---
path: /guides/glm-insurance-pricing-python
title: "GLM insurance pricing in Python"
description: "Build a frequency-severity GLM for insurance pricing in Python: Poisson frequency with a log-exposure offset, Gamma severity, factor tables, and A/E validation."
section: Resources
priority: 0.6
changefreq: monthly
source_file: pages/marketing/seo/articleData.ts
---

# GLM insurance pricing in Python

Most insurers run GLMs, and many were built in Emblem or R. Doing the same thing properly in Python means handling exposure, overdispersion, and validation the way an actuary would — not the way a generic ML tutorial does. Here is the rigorous version.

## Frequency-severity, not a single model

Standard practice fits two GLMs: claim frequency (Poisson, outcome = claim count, offset = log of exposure) and claim severity (Gamma, outcome = average severity conditional on a claim, weighted by claim counts).

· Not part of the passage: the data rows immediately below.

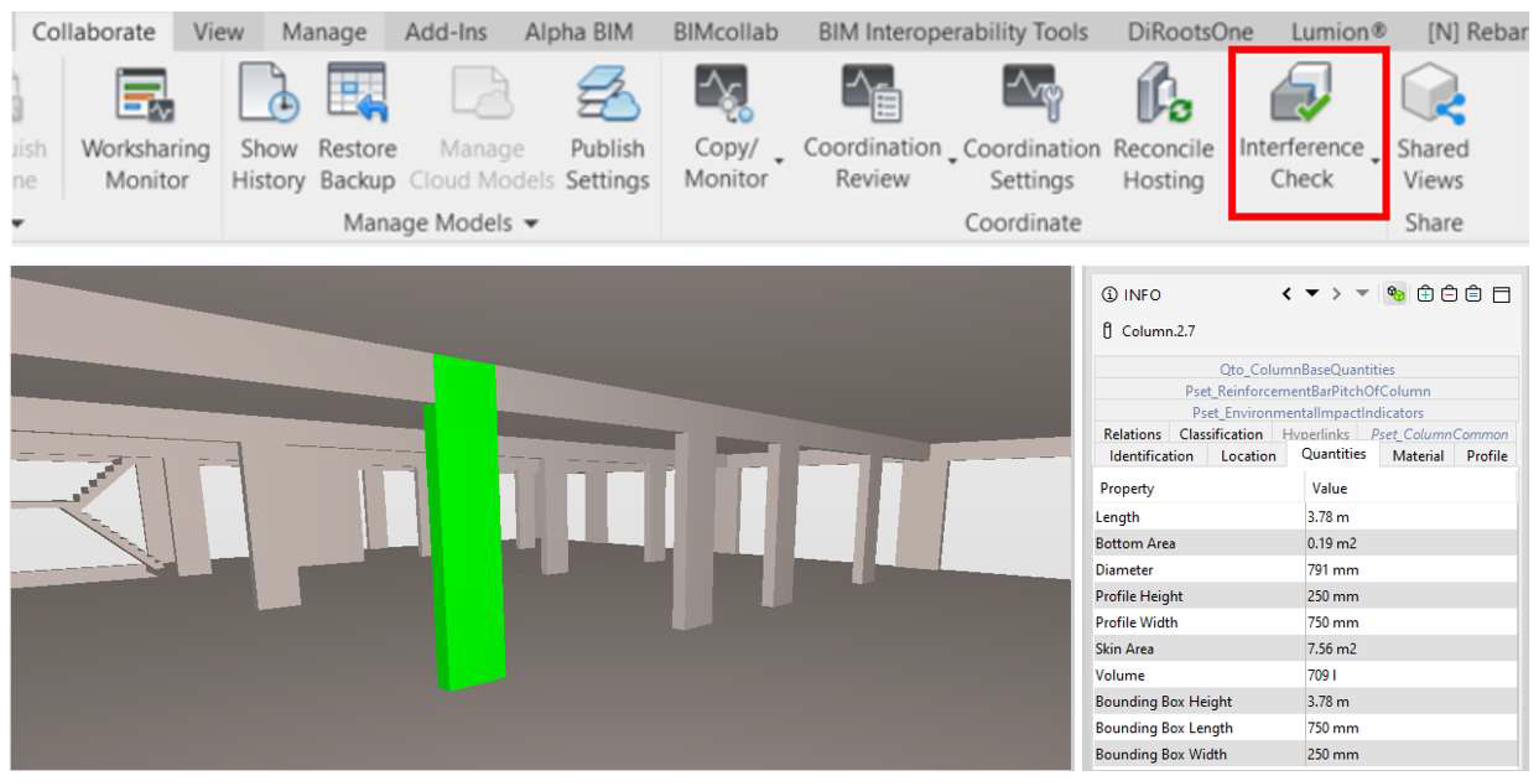Click the add-to-selection-basket icon in Info panel

click(1425, 294)
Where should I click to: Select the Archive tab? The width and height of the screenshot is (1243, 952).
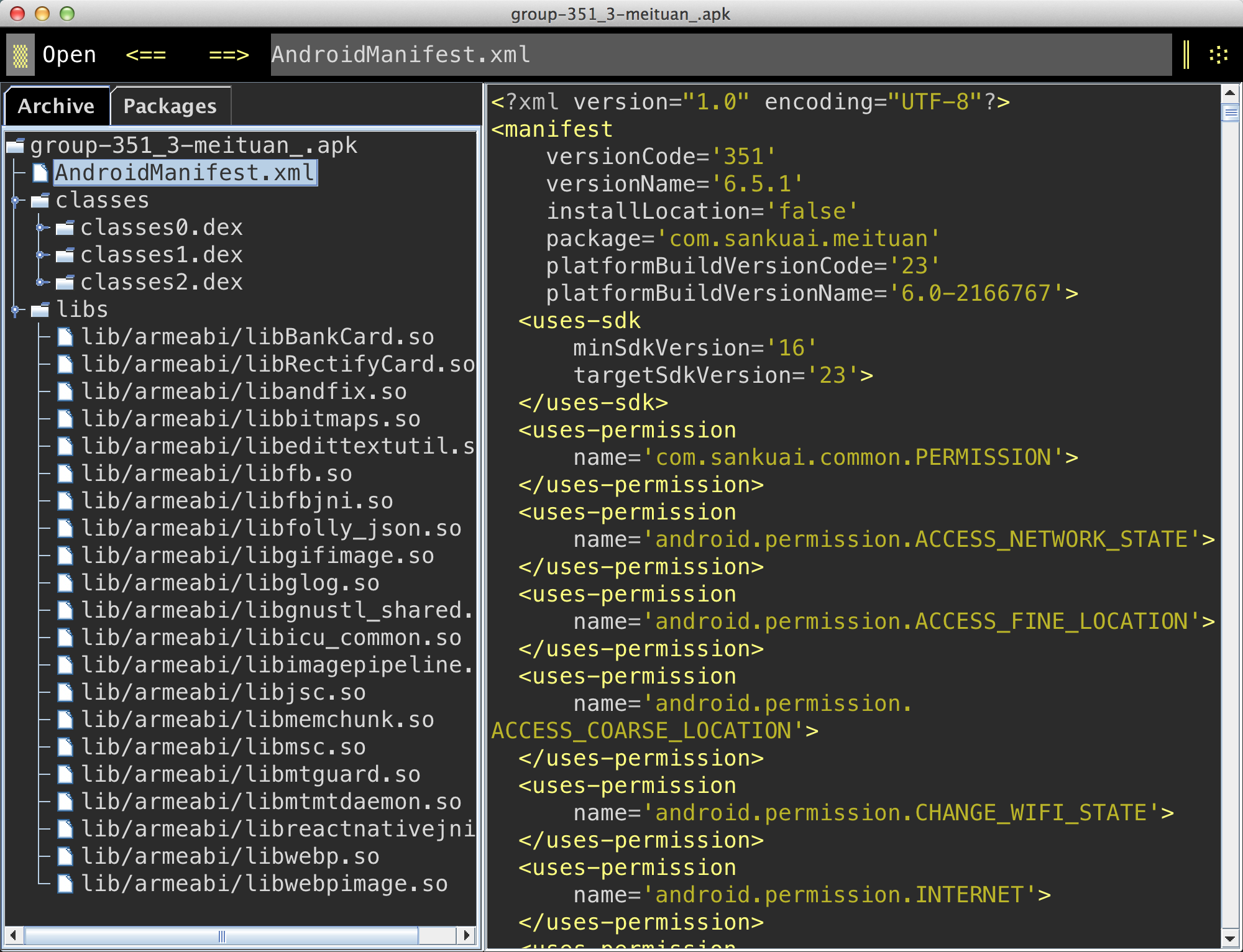point(56,106)
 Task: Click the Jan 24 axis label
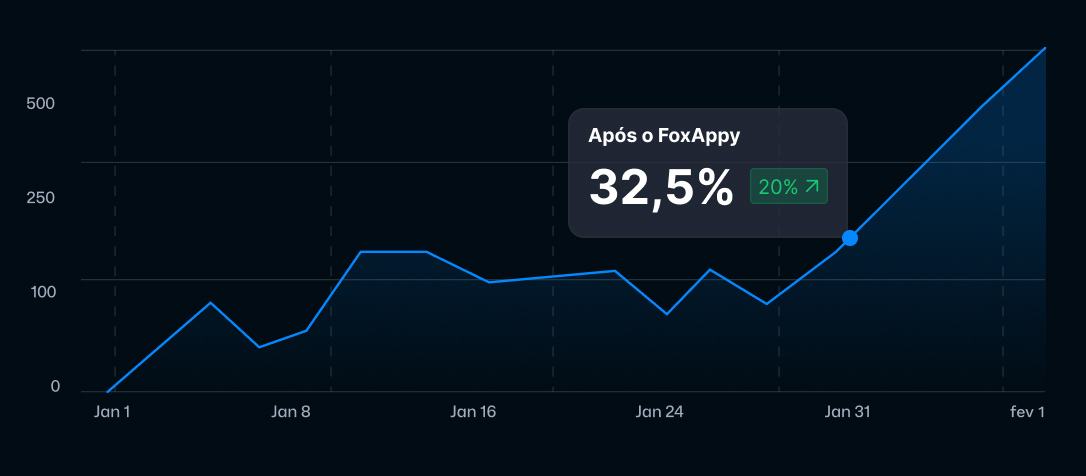(x=660, y=411)
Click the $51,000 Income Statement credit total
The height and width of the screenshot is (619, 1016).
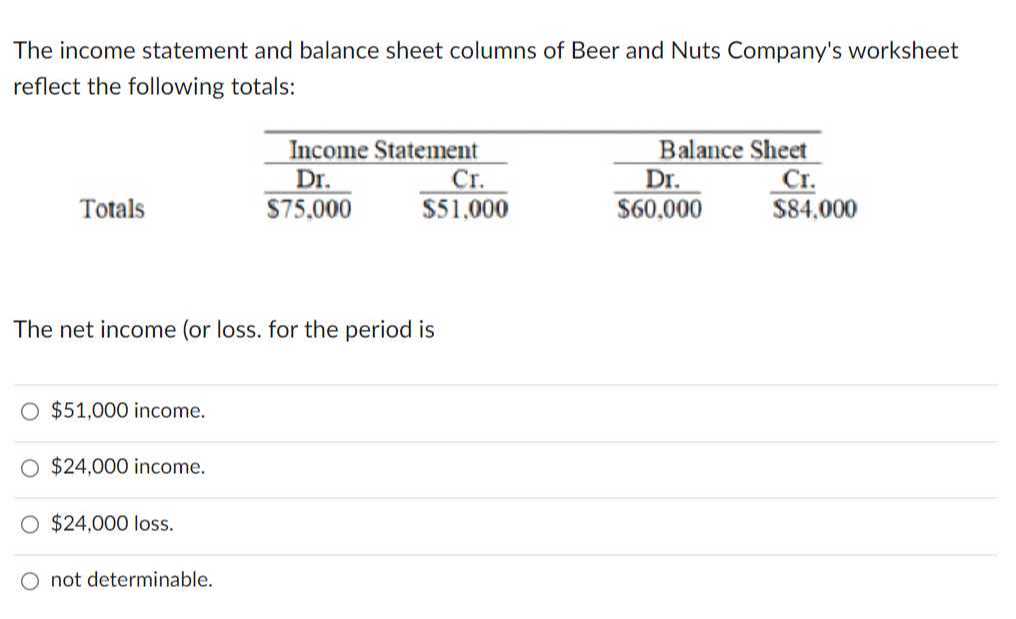[x=465, y=209]
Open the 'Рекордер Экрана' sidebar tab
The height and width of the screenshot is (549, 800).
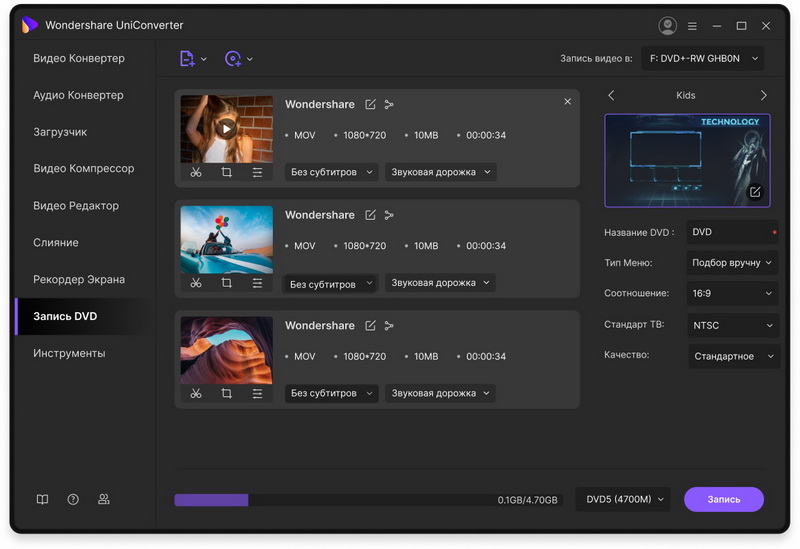click(79, 279)

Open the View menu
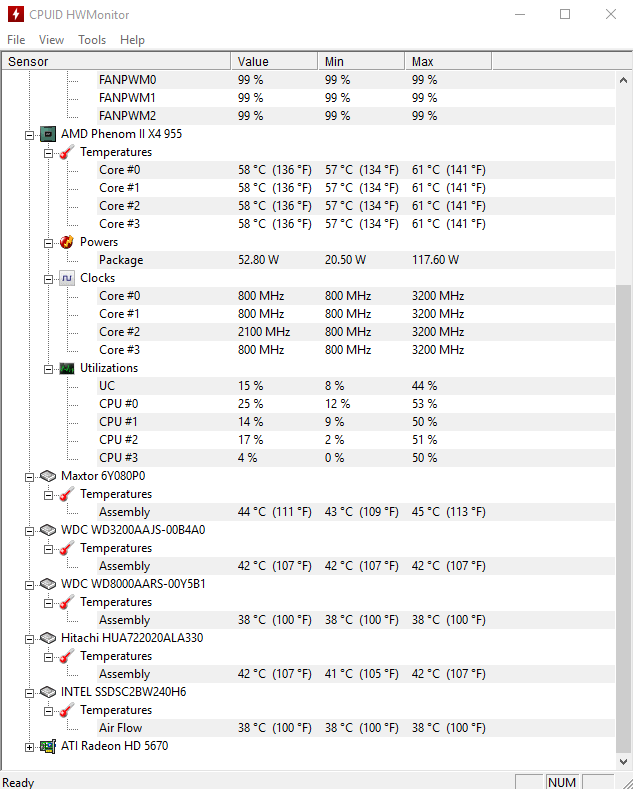click(x=51, y=40)
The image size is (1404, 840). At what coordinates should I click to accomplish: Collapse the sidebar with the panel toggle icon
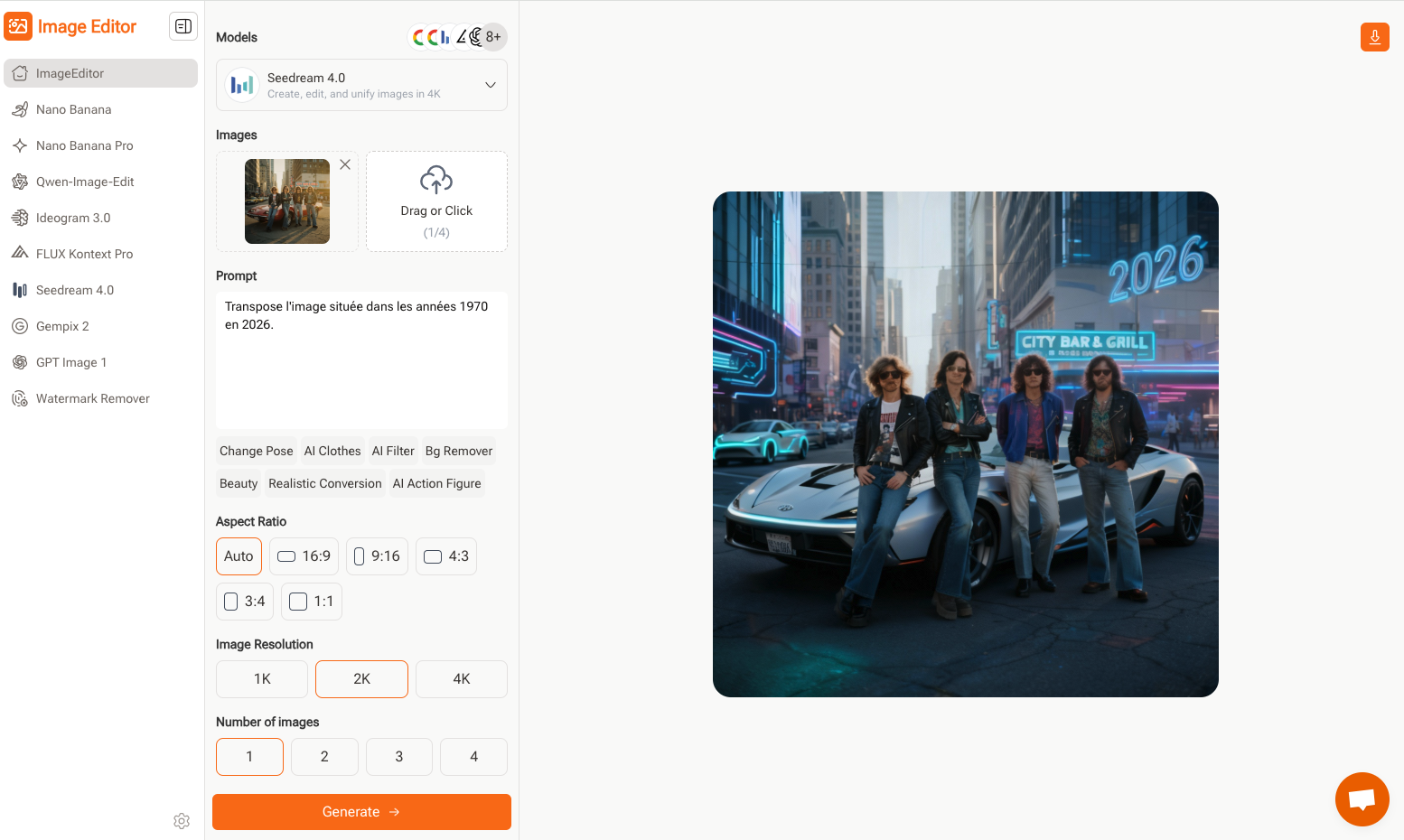(183, 27)
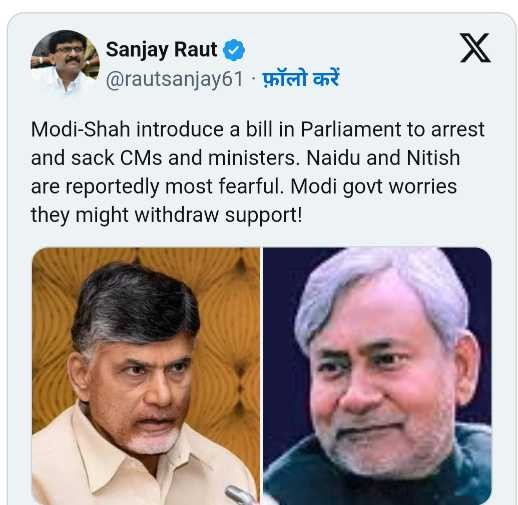Click the फ़ॉलो करें follow link
The image size is (518, 505).
pyautogui.click(x=301, y=79)
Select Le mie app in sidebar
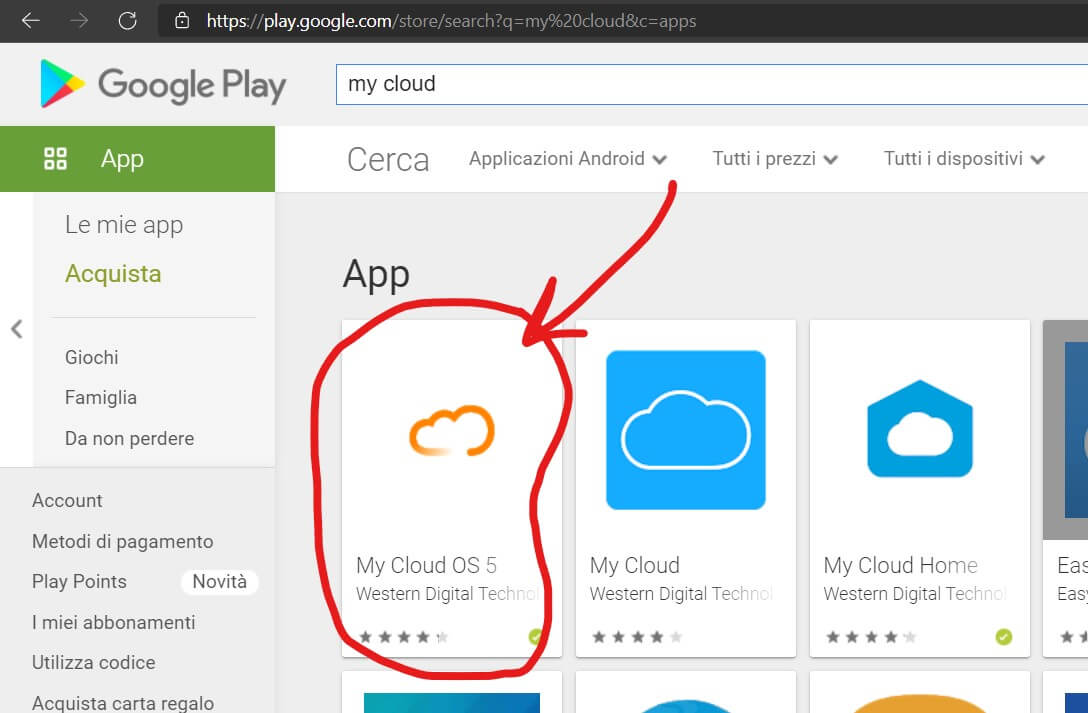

Pure premium is frequency times severity. A single Tweedie model is an alternative, but you must estimate the power parameter rather than defaulting to 1.5.

## The non-negotiables

- Exposure as an offset (offset = log(exposure)), not a feature or a sample weight — otherwise the model predicts a count, not a rate.
- Quasi-Poisson / overdispersion-corrected standard errors for inference; plain Poisson understates uncertainty.
- Actual/Expected validation by factor band, not just global deviance — global fit can hide a bad factor.
- Export factor tables as multiplicative relativities compatible with your rating engine.

## Tooling

glum and statsmodels both handle exposure offsets and the GLM families correctly; sklearn does not surface exposure offsets cleanly and is a poor fit for actuarial inference. Use temporal cross-validation rather than k-fold, since insurance data has a time structure.